What they believe

The denialists, the twenty-eight percenters, the hard-core war supporters should not surprise or interest me, but they do.

Most generally, most broadly, their fierce determination is just what one should expect from such a minority. Recall that, at one time, Bush’s policies had wide support. As the realities & consequences of his administration and his policies became evident over time, many people reconsidered their support of him. Anecdotally, before the 2004 election, a co-worker of mine, a 2000 Bush voter, had become disenchanted; I was quite taken aback. More famously, the blogger Andrew Sullivan, gave up on Bush before 2004. Just using these bloggers as representatives of a trend, John Cole gave up in 2005, the Schiavo affair being the last straw. Me?
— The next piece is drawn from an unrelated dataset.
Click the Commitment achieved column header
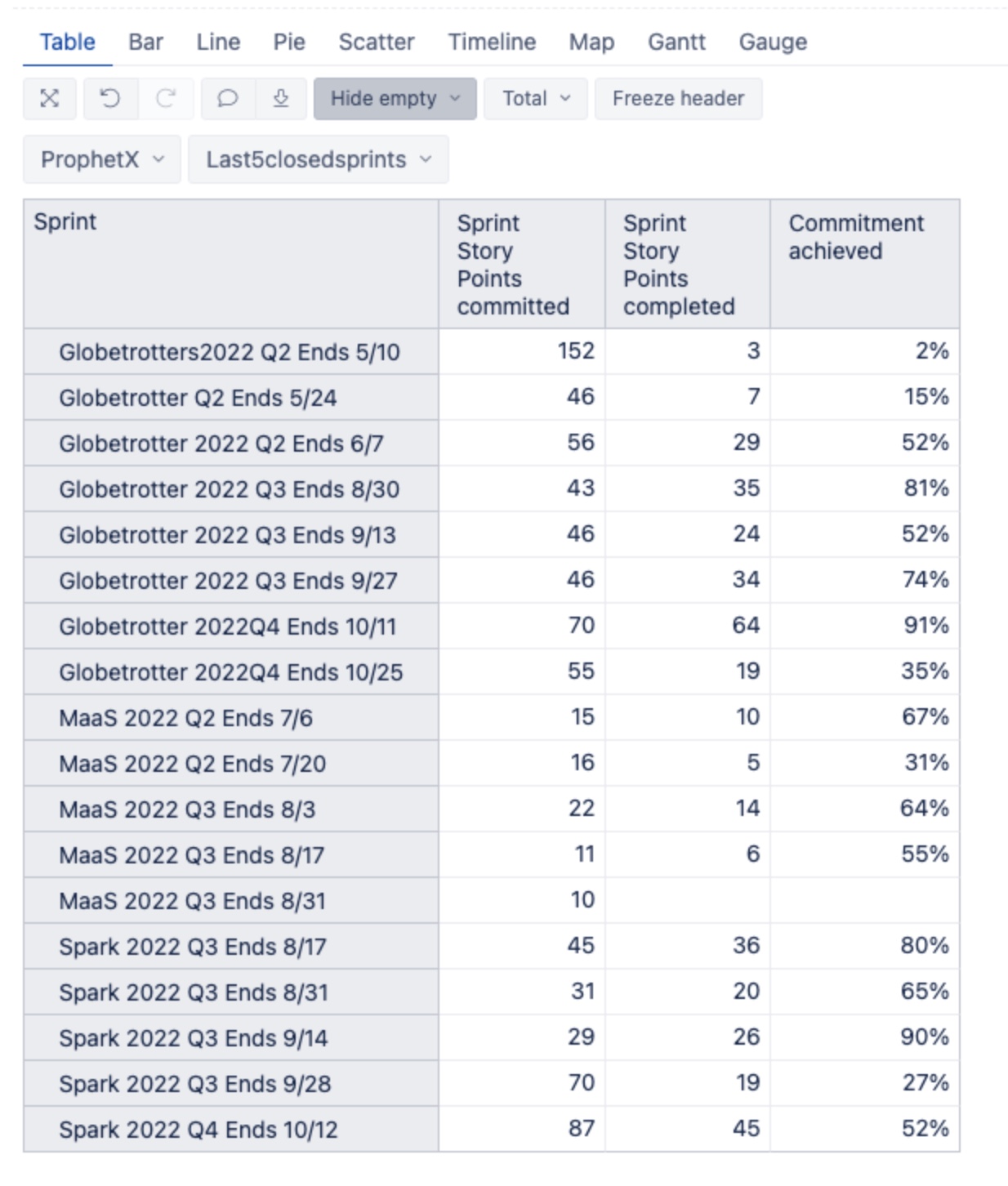The width and height of the screenshot is (1008, 1186). [855, 237]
I had to read several of the “Fiasco” series books in summer 2006, before I got it. (As an aside, is there even one book covering the history of the Iraq War that supports the denialists? I’d like to read it.)

At each stage of this progression, the remaining Bush supporters were, by definition, more persistent than those who had “fallen away from truthiness.” Just viewed demographically, they are more hard-core, more stubborn. Admitting error is difficult; admitting error after a long time is more difficult; doing so after a very long time is very difficult.

Here’s an example from the Times over the weekend: Militants Widen Reach as Terror Seeps Out of Iraq

The Iraq war, which for years has drawn militants from around the world, is beginning to export fighters and the tactics they have honed in the insurgency to neighboring countries and beyond, according to American, European and Middle Eastern government officials and interviews with militant leaders in Lebanon, Jordan and London. Some of the fighters appear to be leaving as part of the waves of Iraqi refugees crossing borders that government officials acknowledge they struggle to control. But others are dispatched from Iraq for specific missions. Estimating the number of fighters leaving Iraq is at least as difficult as it has been to count foreign militants joining the insurgency. But early signs of an exodus are clear, and officials in the United States and the Middle East say the potential for veterans of the insurgency to spread far beyond Iraq is significant.

Many people have suggested that the war in Iraq, if viewed as part of the war on terror (a perspective that the denialists insist upon and that has some merit), may very well be counter-productive. That is, unlike fighting Nazis, our actions in Iraq may actually be creating more Islamic terrorism than we are eliminating. I call it starfish-ripping. What will the denialists make of such evidence? Either ignore it or attribute the to the evil MSM, which, of course, is out to destroy America. And so it goes. Most likely, this report, if they do read it, will only confirm their dark view of the traitorous press.

People have to cope. As such evidence unfolds, we roughly have two choices: 1) keep denying reality (”Hummelgate!“), or 2) admit some error and most likely beat yourself up at least a little bit (much to INDC Bill’s annoyance, this is what people do).

All of this means that the denialists’ caterwauling and ever-stronger insistence on their own righteousness should not surprise me. But I’m a slow learner, and, at times, it does.

A related part of this (not necessarily the most important part of their armor-plate) is their view of the backsliders. … Uh-oh. The Andrew Sullivans, the John Coles, the Commissars. It’s possible for the denialists to view liberals and Democrats and such as “reasonable people with whom we disagree.” Such a view is possible, but not very common. :)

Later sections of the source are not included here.